68Camaro wrote:I don't think you should *expect* gratitude from a server if you tip them a silver quarter, just because it has a melt of $5. That value, which is real, isn't legal tender. It's like tipping someone a live chicken. Sure, it has value, but it's a bit difficult for most people to deal with.
However, using presidental coins, which I started doing again in early Jan, is fine, to me, at least at lower end restuarants.
However, be aware that there are some weird rules in place by some restaurants that I wasn't aware of until my daughter worked as a server. My younger daughter was working as a server at Ruby Tuesday a couple of years ago, before she graduated, and they reward the better servers with better hours and better tables based in part on tip percentage. I see the point in that. However - get this - the tip percentage they use is only based on electronic tips! Any cash tips don't count (at least there). She was frequently getting cash tips, some of them large, which were good in the short term, but they didn't count them toward her score, and so the managers gave her hours and tables that got worse and worse over time until she finally got tired of it and found a better job elsewhere. So I now at least have an appreciation for why servers may give me strange looks when I give a cash tip.
PennyBoy wrote:In regard to the problem with Camaro's daughter, I have never heard of that scenario. Nor have I ever met a person in the hospitality industry that prefers electronic tips over cash. The reason being is that electronic tips leave a paper trail and therefore are then required of the employee to be claimed at the end of the year. IMHO, I feel Ruby Tuesday didn't implement that rule to "reward" their employees but rather so that they don't have to allocate tips at the end of the year. Here in California there is an 8% allocation rule that is placed on the employer. If all the employee's claimed tips do not equal 8% of the establishments gross sales subject to tipping, they are responsible for allocating the difference. So really, Ruby Tuesday was doing that for their own good, not the employees. I would have reported them to the EDD, here in California.
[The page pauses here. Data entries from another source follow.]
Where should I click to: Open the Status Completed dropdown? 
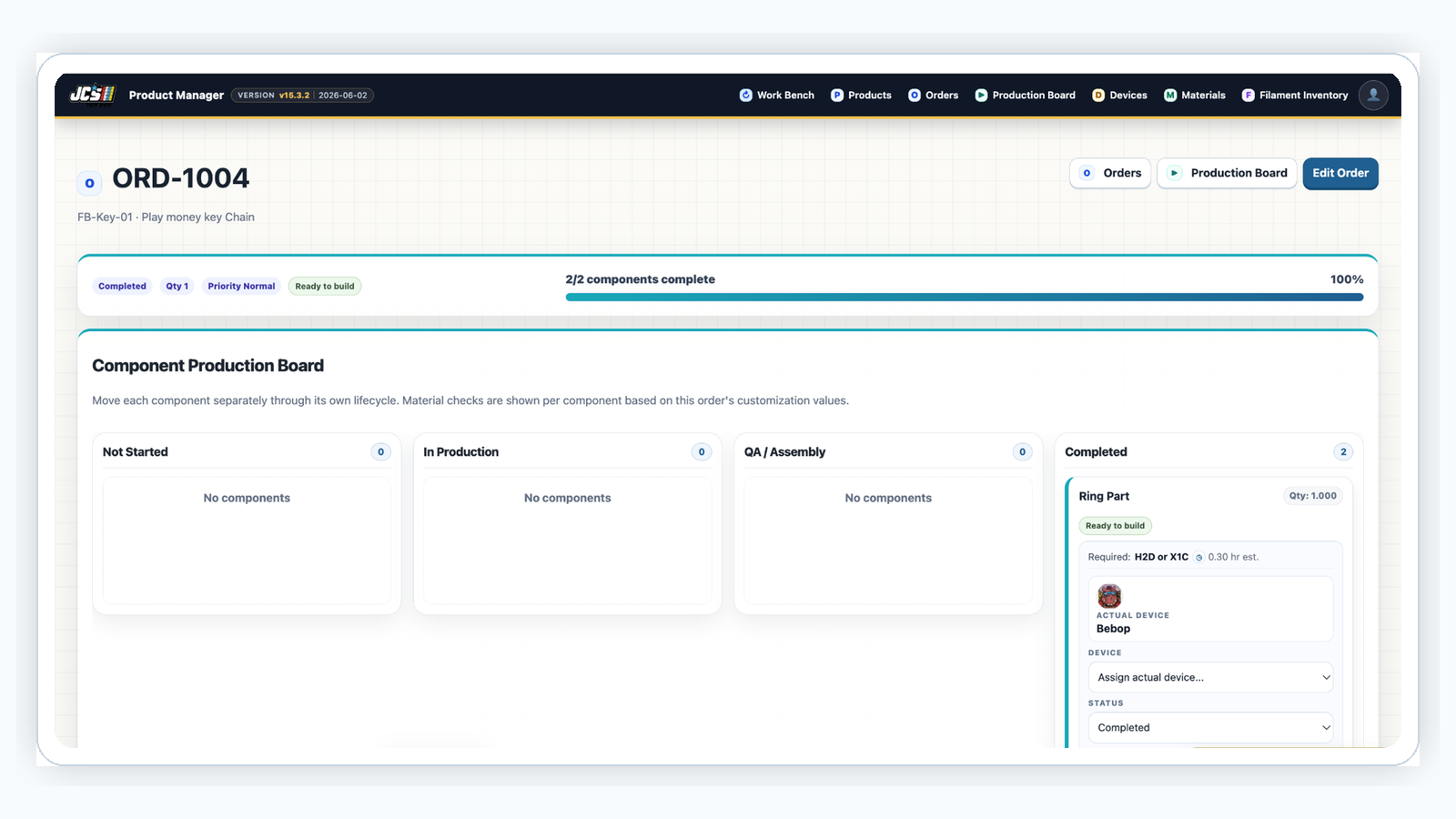[1210, 728]
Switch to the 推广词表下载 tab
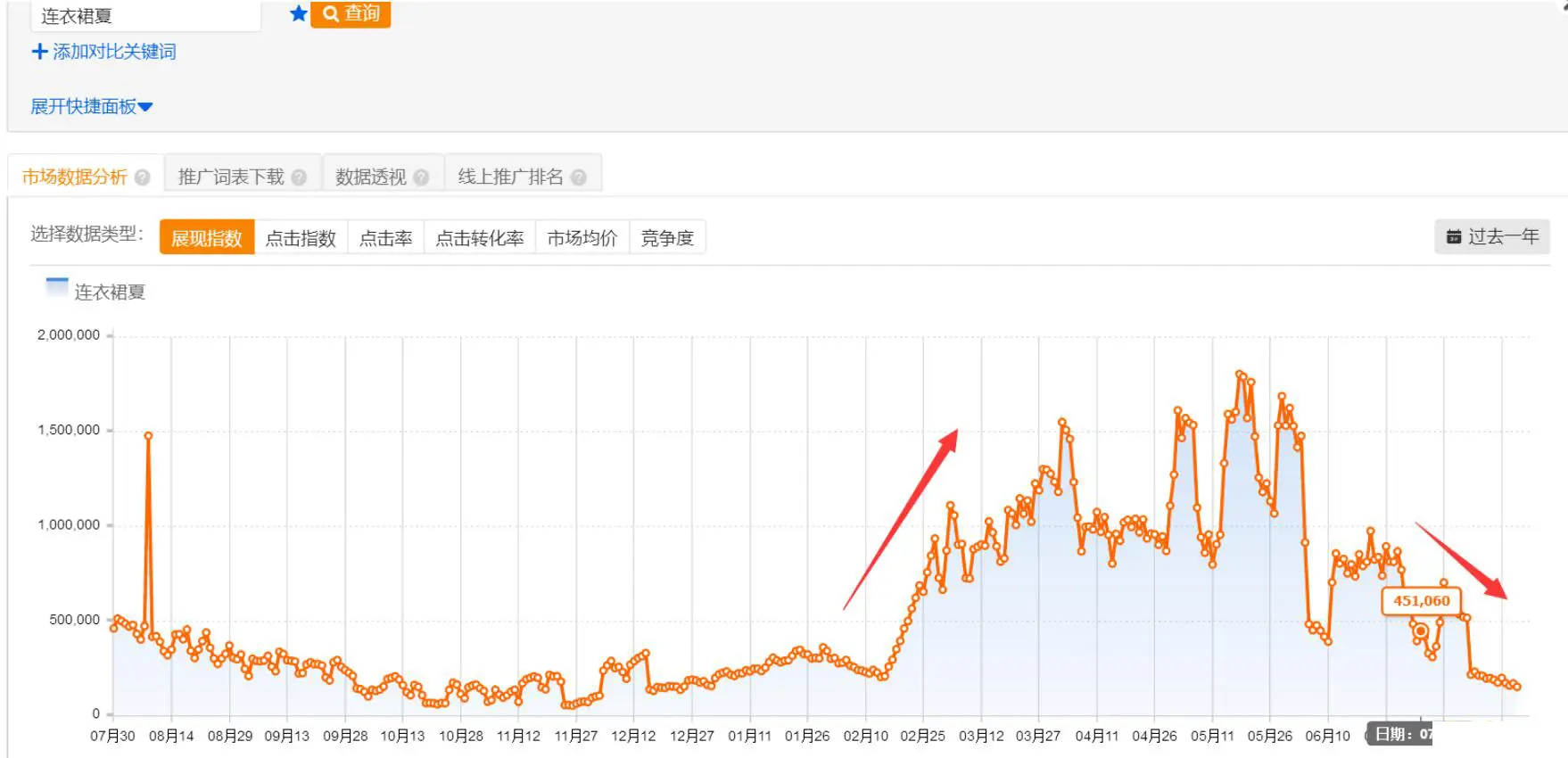This screenshot has width=1568, height=758. (231, 177)
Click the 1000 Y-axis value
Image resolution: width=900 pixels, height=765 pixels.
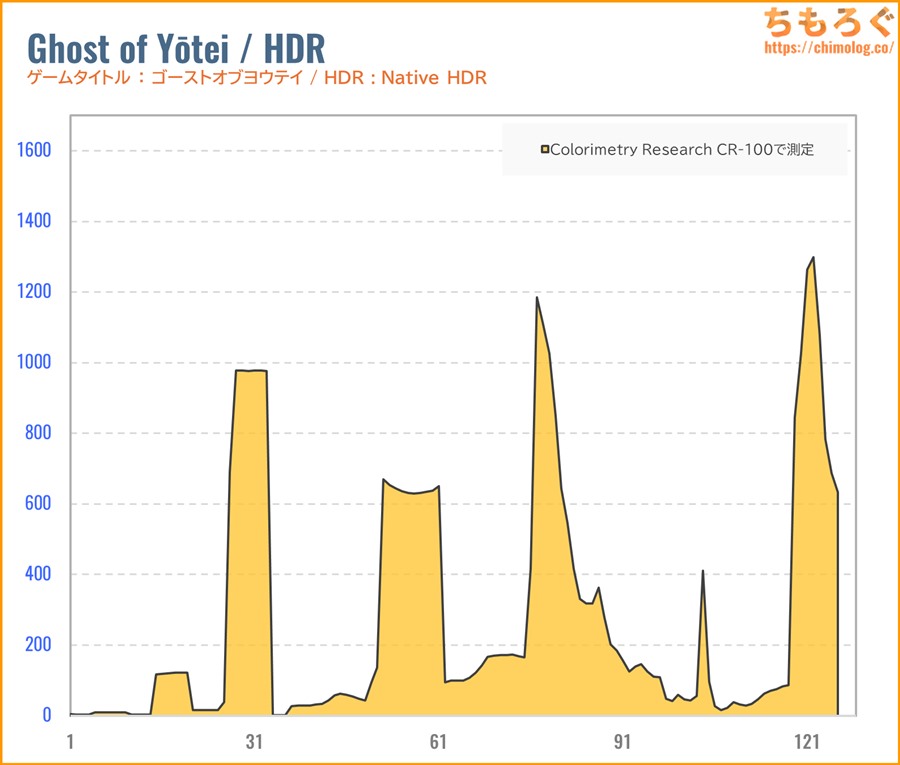tap(31, 363)
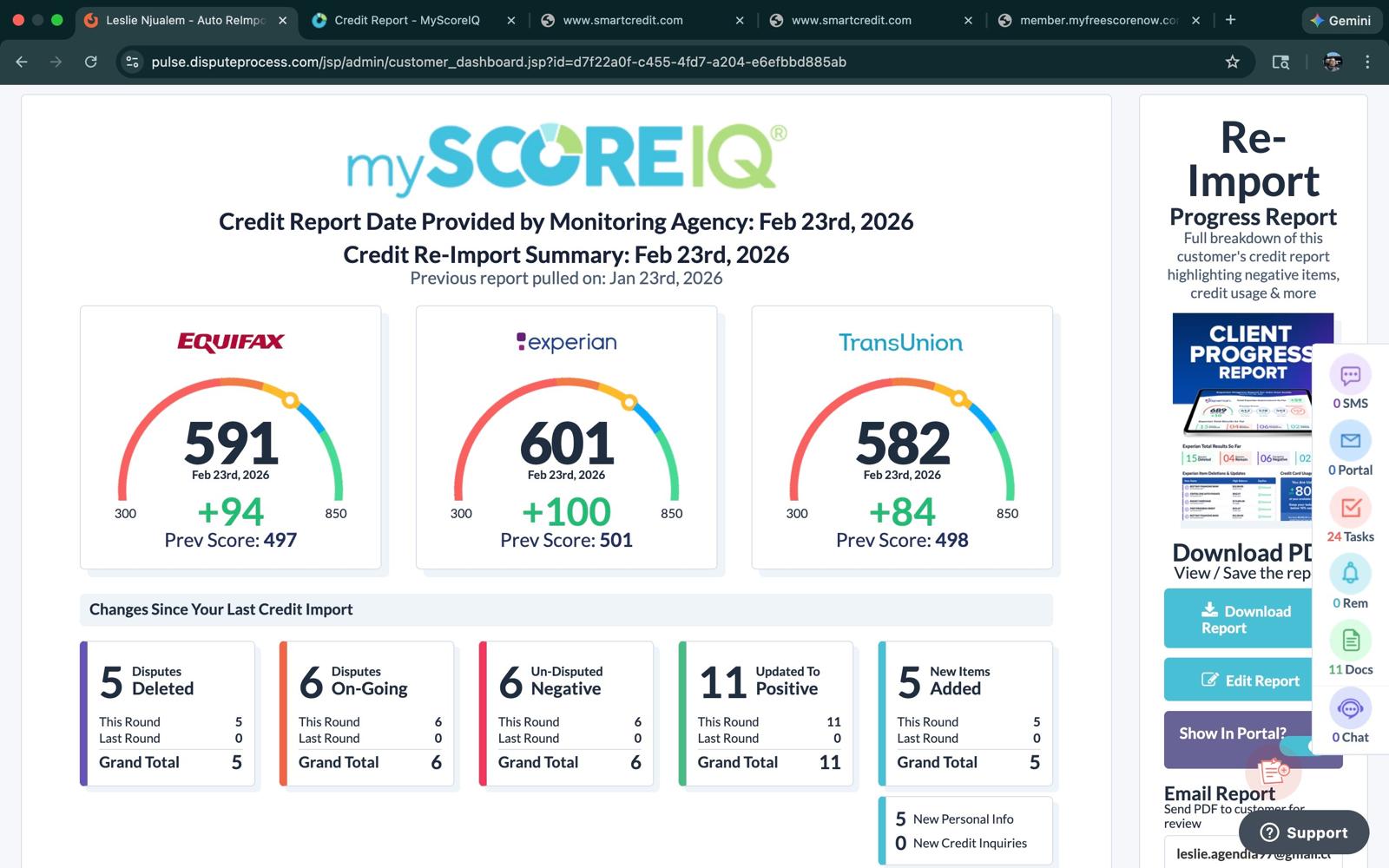
Task: Click the browser back arrow
Action: click(x=22, y=62)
Not sure what you guys have there. Even if your daughter no longer works there, it may not be too late.
68Camaro wrote:PennyBoy wrote:In regard to the problem with Camaro's daughter, I have never heard of that scenario. Nor have I ever met a person in the hospitality industry that prefers electronic tips over cash. The reason being is that electronic tips leave a paper trail and therefore are then required of the employee to be claimed at the end of the year. IMHO, I feel Ruby Tuesday didn't implement that rule to "reward" their employees but rather so that they don't have to allocate tips at the end of the year. Here in California there is an 8% allocation rule that is placed on the employer. If all the employee's claimed tips do not equal 8% of the establishments gross sales subject to tipping, they are responsible for allocating the difference. So really, Ruby Tuesday was doing that for their own good, not the employees. I would have reported them to the EDD, here in California. Not sure what you guys have there. Even if your daughter no longer works there, it may not be too late.
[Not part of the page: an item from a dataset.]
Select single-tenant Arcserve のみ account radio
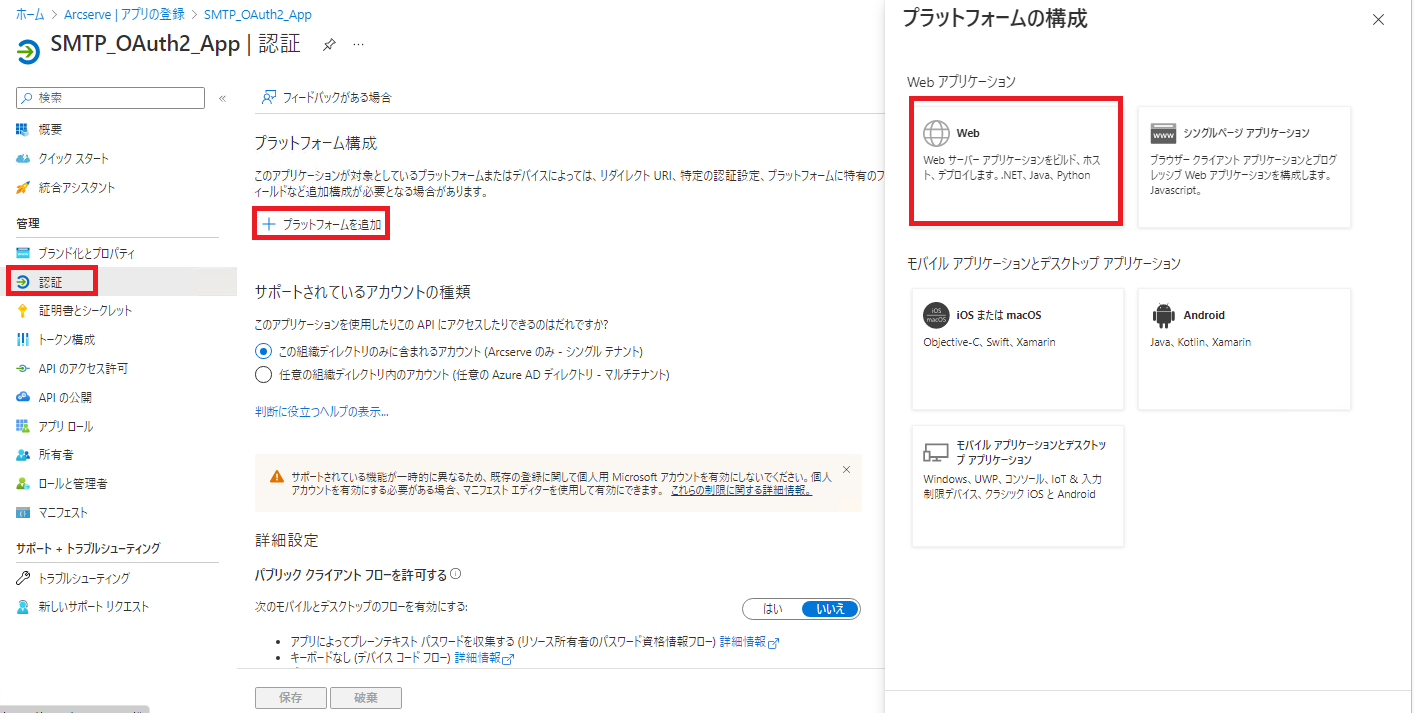Screen dimensions: 1414x713 point(263,351)
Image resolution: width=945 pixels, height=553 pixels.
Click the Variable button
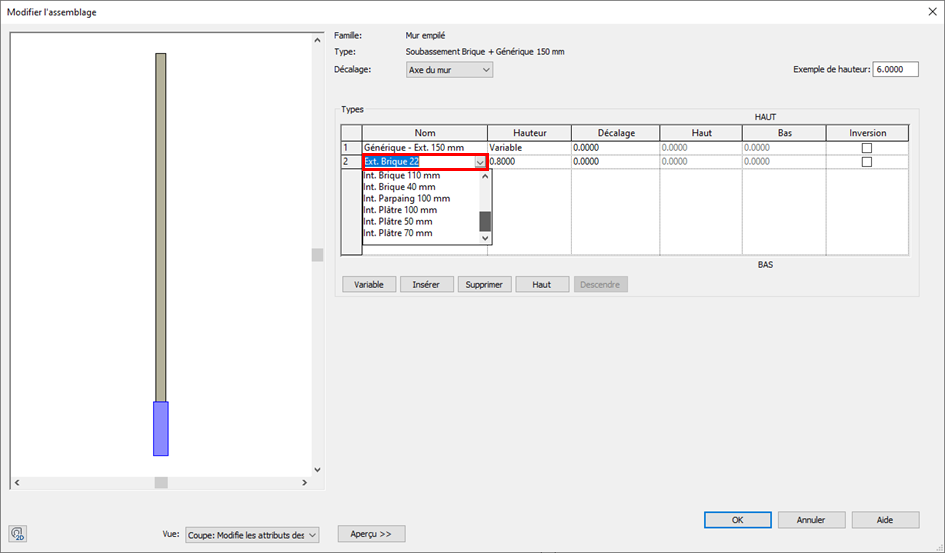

No question that, other things being equal, servers would prefer cash. But the newer trends in the hospitality industry are very tightly controlling, more so than you may appreciate. The Orlando area may be leading this, because of the high concentration of industry leaders in the area, but don't be surprised if this comes to you in time. The 8% rule is no longer of any importance around here for these types of places. At RT, she was expected to generate 20% in traceable tips. (And you all thought 15% was still the tip rule? Nope.) If she dropped into the teens, she would be put on watch, and counseled... This happened once when she dropped to 19.7 because of a higher percent of cash tips one day. (The other factor was server percentage sales for high-return items like alcohol and specials.)
This was all about push-push-push for sales and server performance, nothing to do with taxes.
PennyBoy wrote:This all depends on how you are tipping. Say you go out to eat and you want to tip your server $5. Would you tip with $5 FV in unique coins or would you tip with a coin that has a melt value of about $5; say a 1932-1964 Washington Quarter? Your answer will decide my .02 copper cents.
AdamsSamoa wrote:Just last night I was at a bar I hang out at..... the bartender told me that she was sorting. The change she had stored from tips to turn in... she said she was thinking of me when she came across a half.... she was like that's from john. I asked her if she cashed them in.... she said no..... I keep them. I told her they were only woth .50 cents.....she said she didn't care..... she likes em. Or she likes me????